══ Exercise material
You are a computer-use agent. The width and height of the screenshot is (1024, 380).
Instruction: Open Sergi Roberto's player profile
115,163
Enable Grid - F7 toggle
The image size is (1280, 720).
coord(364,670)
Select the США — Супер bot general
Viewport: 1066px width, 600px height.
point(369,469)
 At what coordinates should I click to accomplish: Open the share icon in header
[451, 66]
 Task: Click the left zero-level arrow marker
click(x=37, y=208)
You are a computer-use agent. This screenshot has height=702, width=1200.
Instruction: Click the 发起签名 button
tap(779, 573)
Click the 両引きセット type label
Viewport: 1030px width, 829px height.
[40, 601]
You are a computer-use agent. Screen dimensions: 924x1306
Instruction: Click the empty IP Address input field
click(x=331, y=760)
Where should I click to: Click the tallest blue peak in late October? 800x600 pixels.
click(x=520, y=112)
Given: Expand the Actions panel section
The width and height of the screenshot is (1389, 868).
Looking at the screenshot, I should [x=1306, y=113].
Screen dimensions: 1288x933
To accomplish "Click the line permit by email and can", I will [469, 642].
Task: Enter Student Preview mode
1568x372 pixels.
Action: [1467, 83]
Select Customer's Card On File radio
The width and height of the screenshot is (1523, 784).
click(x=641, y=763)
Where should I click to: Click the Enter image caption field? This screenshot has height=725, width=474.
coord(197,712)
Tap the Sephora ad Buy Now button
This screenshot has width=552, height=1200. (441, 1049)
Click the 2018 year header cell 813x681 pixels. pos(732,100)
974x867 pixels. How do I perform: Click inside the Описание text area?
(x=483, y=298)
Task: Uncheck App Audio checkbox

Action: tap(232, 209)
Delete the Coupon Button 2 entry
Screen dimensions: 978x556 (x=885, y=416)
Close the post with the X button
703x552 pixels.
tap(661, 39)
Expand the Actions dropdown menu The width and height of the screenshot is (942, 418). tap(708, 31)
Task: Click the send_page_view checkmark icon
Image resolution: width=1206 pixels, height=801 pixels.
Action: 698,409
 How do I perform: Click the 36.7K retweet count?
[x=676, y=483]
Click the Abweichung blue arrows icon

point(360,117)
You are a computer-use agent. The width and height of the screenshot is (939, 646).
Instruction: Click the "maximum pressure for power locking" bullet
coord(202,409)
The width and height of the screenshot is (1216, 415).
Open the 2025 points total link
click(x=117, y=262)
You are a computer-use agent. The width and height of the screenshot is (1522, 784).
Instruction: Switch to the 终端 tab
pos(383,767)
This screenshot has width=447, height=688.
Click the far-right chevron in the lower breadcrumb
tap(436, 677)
════
**Your task**
Format every line of the material above as a Markdown table with two columns, "Row" for the row number and "Line" for the text of that line, skipping any blank lines.

**Written answer**
| Row | Line |
|---|---|
| 1 | You are a computer-use agent. The width and height of the screenshot is (1024, 380). |
| 2 | Instruction: Open Sergi Roberto's player profile |
| 3 | 115,163 |
| 4 | Enable Grid - F7 toggle |
| 5 | The image size is (1280, 720). |
| 6 | coord(364,670) |
| 7 | Select the США — Супер bot general |
| 8 | Viewport: 1066px width, 600px height. |
| 9 | point(369,469) |
| 10 |  At what coordinates should I click to accomplish: Open the share icon in header |
| 11 | [451, 66] |
| 12 |  Task: Click the left zero-level arrow marker |
| 13 | click(x=37, y=208) |
| 14 | You are a computer-use agent. This screenshot has height=702, width=1200. |
| 15 | Instruction: Click the 发起签名 button |
| 16 | tap(779, 573) |
| 17 | Click the 両引きセット type label |
| 18 | Viewport: 1030px width, 829px height. |
| 19 | [40, 601] |
| 20 | You are a computer-use agent. Screen dimensions: 924x1306 |
| 21 | Instruction: Click the empty IP Address input field |
| 22 | click(x=331, y=760) |
| 23 | Where should I click to: Click the tallest blue peak in late October? 800x600 pixels. |
| 24 | click(x=520, y=112) |
| 25 | Given: Expand the Actions panel section |
| 26 | The width and height of the screenshot is (1389, 868). |
| 27 | Looking at the screenshot, I should [x=1306, y=113]. |
| 28 | Screen dimensions: 1288x933 |
| 29 | To accomplish "Click the line permit by email and can", I will [469, 642]. |
| 30 | Task: Enter Student Preview mode |
| 31 | 1568x372 pixels. |
| 32 | Action: [1467, 83] |
| 33 | Select Customer's Card On File radio |
| 34 | The width and height of the screenshot is (1523, 784). |
| 35 | click(x=641, y=763) |
| 36 | Where should I click to: Click the Enter image caption field? This screenshot has height=725, width=474. |
| 37 | coord(197,712) |
| 38 | Tap the Sephora ad Buy Now button |
| 39 | This screenshot has width=552, height=1200. (441, 1049) |
| 40 | Click the 2018 year header cell 813x681 pixels. pos(732,100) |
| 41 | 974x867 pixels. How do I perform: Click inside the Описание text area? |
| 42 | (x=483, y=298) |
| 43 | Task: Uncheck App Audio checkbox |
| 44 | Action: tap(232, 209) |
| 45 | Delete the Coupon Button 2 entry |
| 46 | Screen dimensions: 978x556 (x=885, y=416) |
| 47 | Close the post with the X button |
| 48 | 703x552 pixels. |
| 49 | tap(661, 39) |
| 50 | Expand the Actions dropdown menu The width and height of the screenshot is (942, 418). tap(708, 31) |
| 51 | Task: Click the send_page_view checkmark icon |
| 52 | Image resolution: width=1206 pixels, height=801 pixels. |
| 53 | Action: 698,409 |
| 54 |  How do I perform: Click the 36.7K retweet count? |
| 55 | [x=676, y=483] |
| 56 | Click the Abweichung blue arrows icon |
| 57 | point(360,117) |
| 58 | You are a computer-use agent. The width and height of the screenshot is (939, 646). |
| 59 | Instruction: Click the "maximum pressure for power locking" bullet |
| 60 | coord(202,409) |
| 61 | The width and height of the screenshot is (1216, 415). |
| 62 | Open the 2025 points total link |
| 63 | click(x=117, y=262) |
| 64 | You are a computer-use agent. The width and height of the screenshot is (1522, 784). |
| 65 | Instruction: Switch to the 终端 tab |
| 66 | pos(383,767) |
| 67 | This screenshot has width=447, height=688. |
| 68 | Click the far-right chevron in the lower breadcrumb |
| 69 | tap(436, 677) |